Generally remaining quite faithful to Proulx's story, first published in The New Yorker in October 1997, McMurtry and Ossana's screenplay follows the mostly long-distance, twenty-year love affair between the stoic Ennis Del Mar (Ledger) and the lively Jack Twist (Gyllenhaal), who get acquainted while herding sheep on Wyoming's majestic (and fictitious) Brokeback Mountain in the summer of 1963. (The film was actually shot in Alberta, Canada.)

Missing from the screenplay, however, is a crucial detail found in the short story: A (however brief) description of encroaching intimacy, for Ennis and Jack fall in love after having formed a deep emotional and psychological bond — the result of several nights chatting by the campfire. In the film, Ennis is so uptight he hardly ever utters a word, and when he does talk — in a thick-as-mud drawl — he does it through his teeth, making the little he says nearly unintelligible.

Heath Ledger in Brokeback Mountain

Besides manly good looks, the on-screen Ennis doesn't offer much else that would justify Jack's strong attraction to him. Additionally, I saw no sparks between the two men that could have indicated any sort of mutual carnal interest. Thus, when Ennis and Jack's first moment of physical closeness comes along, I found it as gratuitous as it is absurd.

Staged like similar sequences in hardcore films — a problem also found in Proulx's story — there's little that's tentative about the sexual encounter even though it's supposed to be their first ever: Ennis, after a little necking, is all ready to go. He unbuttons his pants and penetrates Jack, who, instead of hollering in pain, takes it all in like a real Man of the West — or rather, like any number of well-rehearsed adult-film stars. Mercifully, the scene ends before Jack can moan "gun's goin' off" as he does in the story. (Those who think of sex between cowboys as a "subversive" novelty surely have never heard of gay erotica.)

The next day, Ennis and Jack are in love. Magnificent landscapes and great sex can truly work wonders in the human heart. Even so, the two young men are loath to think of themselves as "queer." But really, aside from some activists who welcome the label, who can blame them?

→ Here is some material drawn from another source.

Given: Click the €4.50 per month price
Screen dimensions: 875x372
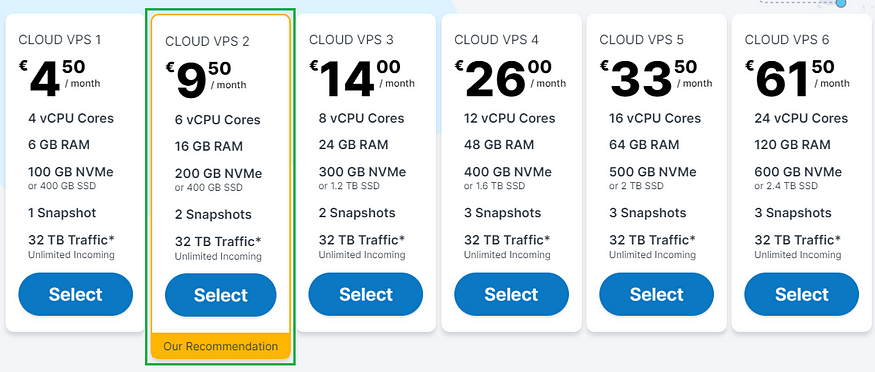Looking at the screenshot, I should (60, 78).
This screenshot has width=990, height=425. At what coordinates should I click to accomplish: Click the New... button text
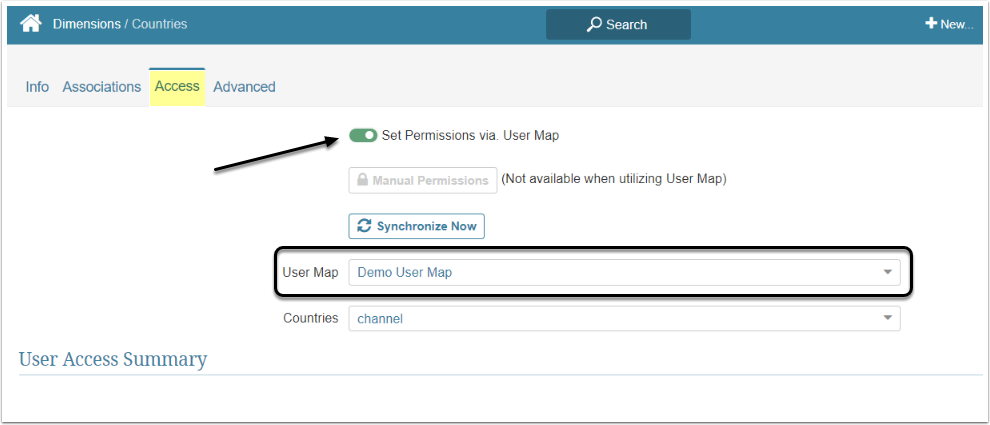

Once their summer job is over, Ennis and Jack part ways. During a brief reunion four years later, Jack is ready to set up house with Ennis, who refuses because he is terrified of being found out. That phobia comes from a backstory in which Ennis, while still a boy, is shown a purported gay man who had been tortured and killed by bigoted Westerners — as if such trauma would be necessary to justify a small-town man's desire to keep his homosexual inclinations hidden deeply in the closet. (In a shameless plot contrivance, Ennis' fears turn out to be, let's say, potentially prophetic.)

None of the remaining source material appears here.